For a comprehensive comparison of these tools, see our ESMFold vs AlphaFold comparison.
Common Mistakes When Interpreting pLDDT
Even experienced researchers misinterpret pLDDT scores. Here are the most common pitfalls:
- Treating low pLDDT as a model failure – Low scores in disordered regions are correct behavior. The model is telling you something real about the protein's biology.
- Comparing pLDDT across different models without calibration – A pLDDT of 75 from ESMFold is not equivalent to 75 from AlphaFold2. Always compare within the same model or account for systematic differences.
- Ignoring domain boundaries – pLDDT measures local confidence. Two domains can each have pLDDT above 90 while their relative orientation is completely wrong. Check the PAE matrix for inter-domain confidence.
- Using low-confidence regions for docking – If your target binding site includes residues below pLDDT 70, docking results are unreliable. Either use an experimental structure for that region or acknowledge the limitation.

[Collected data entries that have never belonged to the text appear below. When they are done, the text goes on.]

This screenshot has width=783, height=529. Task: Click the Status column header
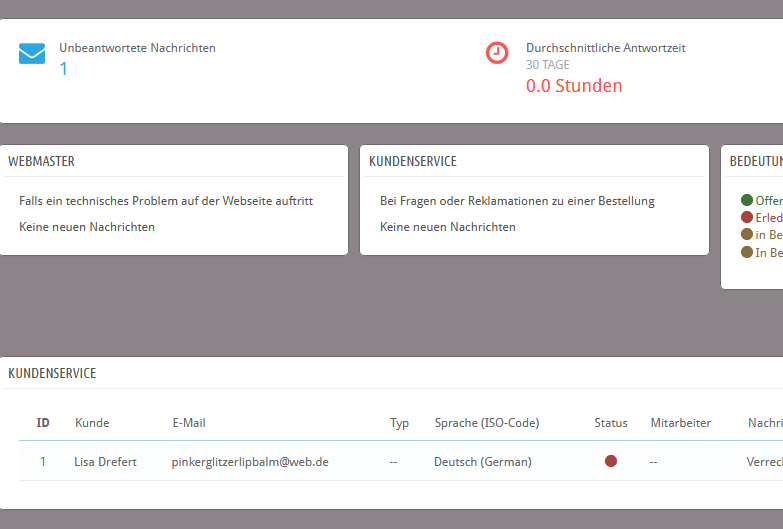(x=611, y=423)
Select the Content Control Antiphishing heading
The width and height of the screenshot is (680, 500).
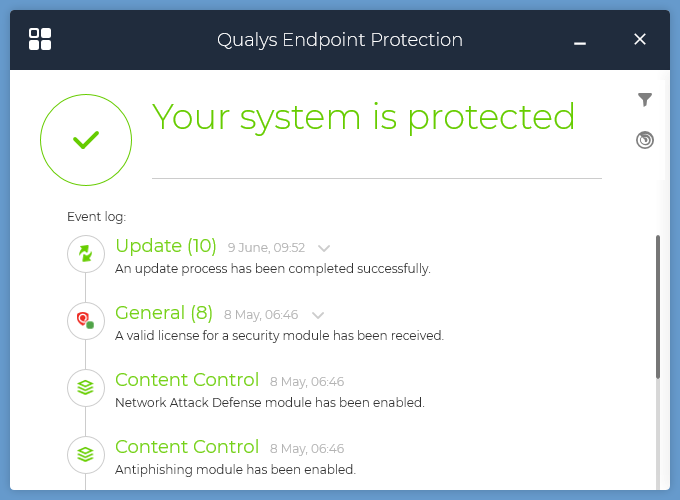click(x=187, y=447)
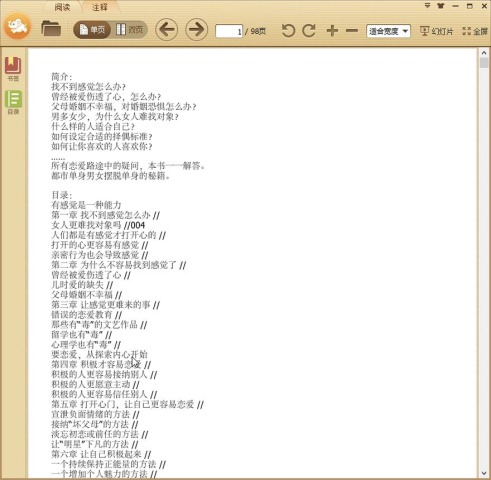Start 幻灯片 slideshow mode
This screenshot has width=491, height=480.
coord(436,31)
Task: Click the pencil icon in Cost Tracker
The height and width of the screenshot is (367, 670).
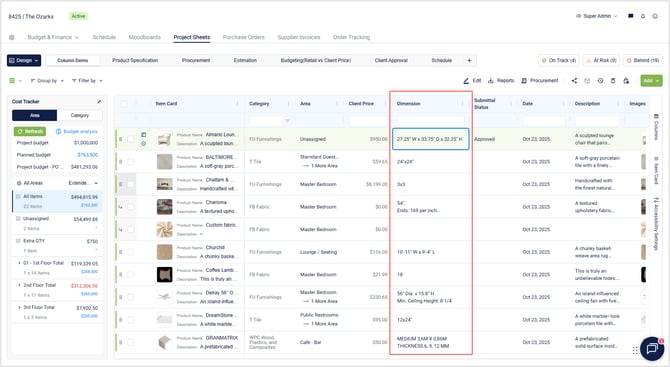Action: 99,102
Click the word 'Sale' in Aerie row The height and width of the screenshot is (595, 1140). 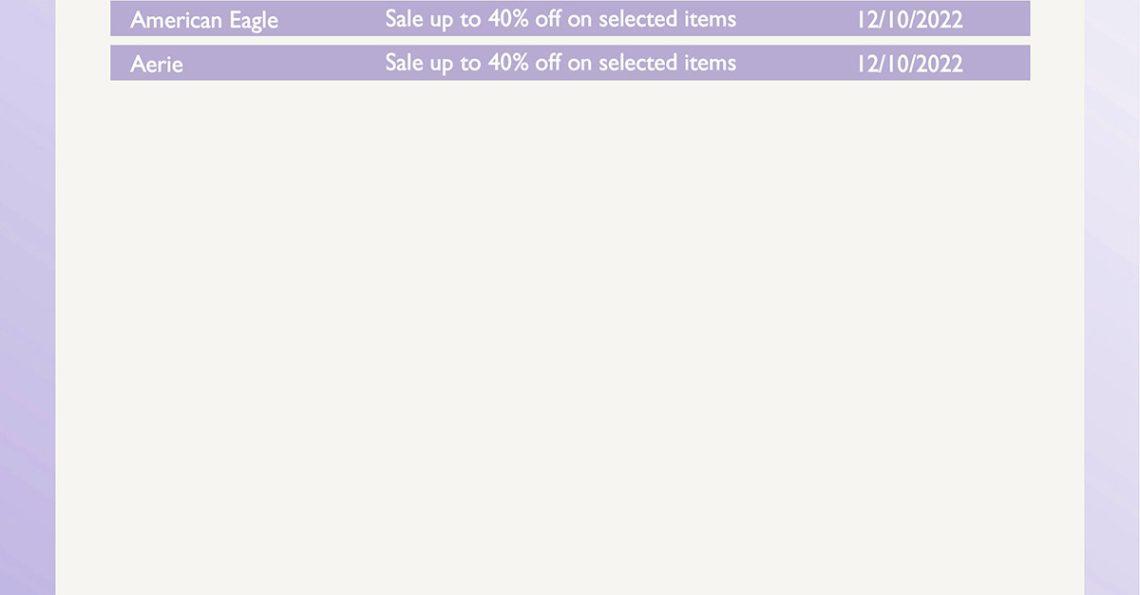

- Averaging pLDDT as a single quality score – A protein with average pLDDT of 75 could have a well-folded core at 95 and disordered tails at 30. The average hides critical regional variation. Always examine the per-residue profile.
Next Steps
pLDDT is your most important guide when working with predicted protein structures. By understanding what the scores mean and applying them systematically, you can separate trustworthy structural insights from unreliable noise.
To put this into practice, fold your protein of interest with ESMFold and examine the per-residue pLDDT profile. Use the code examples above to identify disordered regions and validate that the regions relevant to your research question fall within the confidence range you need.